Яко с нами Бог! – Его самообнаружение начинается с радостного доверия, которое вложено в нас изначально. Оно столь естественно, что его привычно называют безотчетным. У нас нет сомнений, что другие вещи существуют, мы доверяем скрытой или явленной их красоте (или отталкиваемся от их уродства), мы открываем себя для доброты чужого сердца, полагаемся на обещание тех, кого мы любим, наконец, находим опору в самих себе. И, доверяясь, вступаем в родство с ними, ибо вне такого родственного общения мы не могли бы существовать. И вот этот изначальный опыт доверия, возникающий из многообразия и переплетения связей с «объемлющим» нас океаном, служит основой просыпающейся веры.
Творчество – диалог
«Чтоб быть поэтом, мало, слишком мало ритмично приглаживать струйку слов. Надо самому быть родником, глубинным источником…»
Бог повсюду оставил Свои семена: в вещах, в сердцах и помышлениях, и все это однажды может стать доброй почвой и принести свой плод во Христе. Есть древнее учение мужей апостольских об оплодотворяющем слове, том, которое называлось «logos spermaticos», скрытом повсюду, заложенном в природе и в искусстве. Как и образ Распятия заключен во всяком страдании, прежде всего безвинном.
Об этом в двух строчках Ахматовой: «В каждом колосе тело Христово, в каждом древе распятый Господь», за которыми слышен опыт русского мученичества XX столетия. Здесь и подлинное познание, которое в сущности есть хлеб наших глаз, священная трапеза, для нас приготовленная; конечно, ею можно утолять волчий голод, но можно и принимать ее как причастие, даруемое Логосом, живущем во всяком растущем колосе, всяком живом и распятом теле.

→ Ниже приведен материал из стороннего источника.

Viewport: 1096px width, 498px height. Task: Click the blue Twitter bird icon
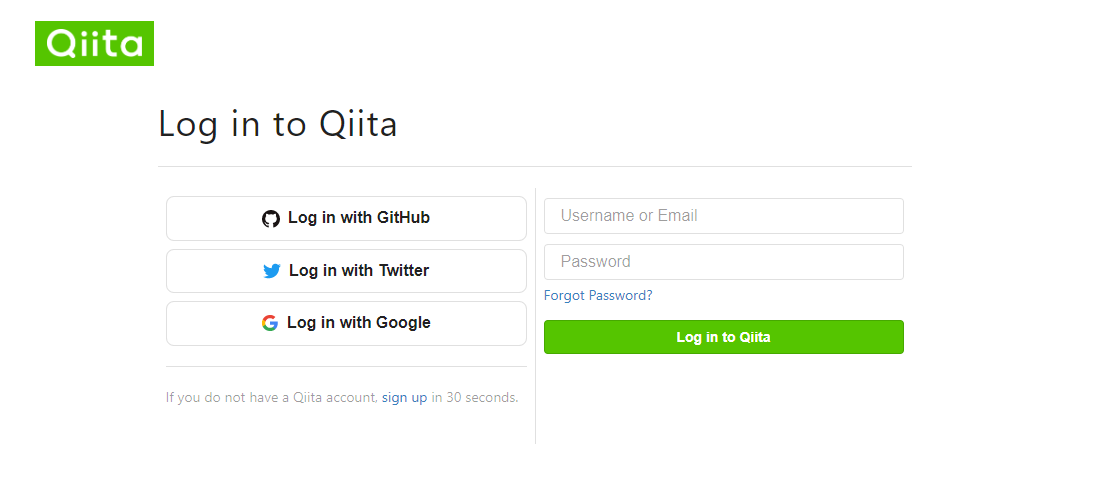pos(272,271)
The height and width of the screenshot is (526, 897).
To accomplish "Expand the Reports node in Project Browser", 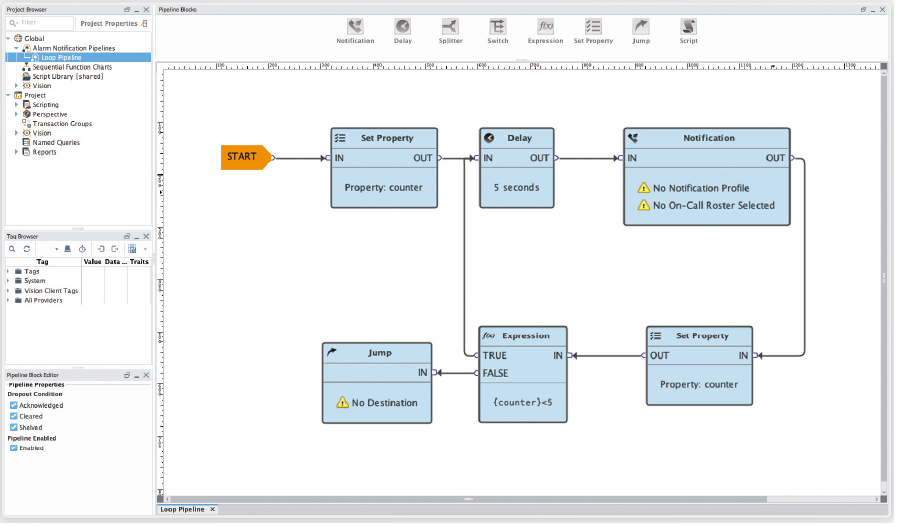I will (17, 152).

Любая фраза нашего языка может выплыть к нам подобно тяжело нагруженной барке, хотя мы и не видим большинства ее грузов, они где-то в трюме, внизу. Искусство посылает своих матросов, чтобы извлечь их на палубу, вынести из темноты, из немоты всю эту ветошь, накопившуюся в трюме, оно стирает пыль с крыльев бабочек, очищает закопченные стекла вещей, и они становятся прозрачными. Словесные предметы начинают светиться, они делаются образами. Конечно, чтобы осветить их изнутри, нужен талант, наделенный силой сделать предметы легкими. Благодаря этой легкости они подымаются на «коммуникативную поверхность», осмысляются и внутри нас. Все мы нагружены планктоном образов, большинству из которых не суждено проснуться, подняться со дна. Но, кто знает, может быть, все они засветятся на пороге земли обетованной, в Царстве, где больше не будет ни времени, ни смертности, ни «моего», ни «твоего»?
Талант, думаю, для того и дается каждому по-своему, чтобы каждый мог ответить на призыв войти в радость Господа (Мф. 25:21). Войти, чтобы проложить путь к ней и для других. Возвратить Ему свой дар в искусстве, извлеченном из дальних корней, из секретов вещей, из «ста слепящих фотографий» (Пастернак), снятых когда-то и постоянно снимаемых, но не проявляемых нами. Ибо то, что мы не успели проявить, то, что хранится в секрете, – не похоронено в глухих гробницах или в песках океана, но находится рядом с нами, на расстоянии вытянутой руки, а то и ближе, гораздо ближе, за спиной всякого впечатления и значения.